内臓の冷えは風邪の大敵。温かいスープを食べて胃腸を温めたり、腸内環境を整えることが大切です。
キムチや納豆などの発酵食品、乳酸菌入りヨーグルト、豆・海藻類などの食物繊維は腸内環境の維持・改善に役立ちます。体の基礎をつくるタンパク質、疲労回復を促すビタミンB群も積極的に摂りたい栄養素です。

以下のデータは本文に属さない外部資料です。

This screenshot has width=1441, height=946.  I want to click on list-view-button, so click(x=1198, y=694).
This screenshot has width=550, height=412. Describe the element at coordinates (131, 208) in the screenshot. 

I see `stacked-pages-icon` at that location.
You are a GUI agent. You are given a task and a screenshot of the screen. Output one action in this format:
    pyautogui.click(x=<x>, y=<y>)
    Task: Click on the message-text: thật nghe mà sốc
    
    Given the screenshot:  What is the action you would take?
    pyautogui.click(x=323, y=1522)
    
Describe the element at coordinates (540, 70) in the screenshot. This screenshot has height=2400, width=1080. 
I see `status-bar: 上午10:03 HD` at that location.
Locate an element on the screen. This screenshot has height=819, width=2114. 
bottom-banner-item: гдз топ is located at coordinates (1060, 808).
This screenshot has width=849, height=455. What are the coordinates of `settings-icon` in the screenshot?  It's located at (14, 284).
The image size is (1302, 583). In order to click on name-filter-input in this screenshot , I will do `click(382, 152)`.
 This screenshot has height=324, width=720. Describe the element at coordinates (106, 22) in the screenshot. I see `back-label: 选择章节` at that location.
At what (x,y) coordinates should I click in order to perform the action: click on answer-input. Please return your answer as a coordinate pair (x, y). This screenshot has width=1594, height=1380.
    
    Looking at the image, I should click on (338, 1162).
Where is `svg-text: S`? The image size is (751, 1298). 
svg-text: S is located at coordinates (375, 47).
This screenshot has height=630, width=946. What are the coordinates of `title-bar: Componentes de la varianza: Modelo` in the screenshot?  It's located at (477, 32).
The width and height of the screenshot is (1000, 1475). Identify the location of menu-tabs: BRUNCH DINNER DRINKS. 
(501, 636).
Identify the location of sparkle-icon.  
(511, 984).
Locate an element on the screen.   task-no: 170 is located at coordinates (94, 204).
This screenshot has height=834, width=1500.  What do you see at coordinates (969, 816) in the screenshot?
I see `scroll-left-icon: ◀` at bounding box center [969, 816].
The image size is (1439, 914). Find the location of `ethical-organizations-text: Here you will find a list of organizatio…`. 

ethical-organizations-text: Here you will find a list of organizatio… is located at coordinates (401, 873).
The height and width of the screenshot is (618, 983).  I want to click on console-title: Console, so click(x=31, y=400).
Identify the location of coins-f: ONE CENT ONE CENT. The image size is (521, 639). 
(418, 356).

また、ニンニクや玉ねぎに含まれるアリシンという成分は、糖の代謝を促すとともにビタミンBの吸収を助ける働きがあります。この作用により新陳代謝を高める効果が期待できます。
タンパク質とビタミンB群が豊富な食材
豚肉、レバー、マグロ、カツオ、サバ、ウナギ、イワシ、納豆など
ビタミンB群が豊富な食材
玄米、大豆、パプリカ、ほうれん草、サツマイモ、バナナなど
運動は「適度な強度」を意識する

激しい運動で体に負荷をかけるほど、免疫力が低下する傾向があることが報告されています。特にマラソンのような持久系スポーツは、運動により破壊された細胞の修復に時間がかかり、感染症などのリスクが高まると言われています。
一方で、適度な運動は免疫機能を高めることもわかっています。比較的に負荷が少ないウォーキング、ヨガ、ストレッチ、ラジオ体操などがおすすめです。血行が促進され、自律神経の乱れや冷えの予防改善も期待できます。
肩甲骨ストレッチで代謝アップ
肩甲骨の周りには、脂肪燃焼を活発にしてくれる「褐色脂肪細胞」があります。
褐色脂肪細胞とは茶色い脂肪細胞のことで、主に鎖骨付近や、脇の下、胸の辺りなどに存在しています。褐色脂肪細胞は白色脂肪細胞(主に皮下脂肪や内臓脂肪)を燃やし、代謝アップにつながると言われています。


それでも風邪を引いてしまったら?
風邪症状を抑える方法に、市販の風邪薬があります。市販薬は熱を下げる、痛みを緩和するなどの効果があるものの、ウイルスを完全にやっつけるものではありません。
自己判断で購入する前に、薬局やドラッグストアにいる薬剤師さんに相談することをおすすめします。
風邪以外の病や食中毒が疑われる場合もありますので、「市販薬を飲んでも治らない」という時は、早めにかかりつけの医療機関を受診しましょう。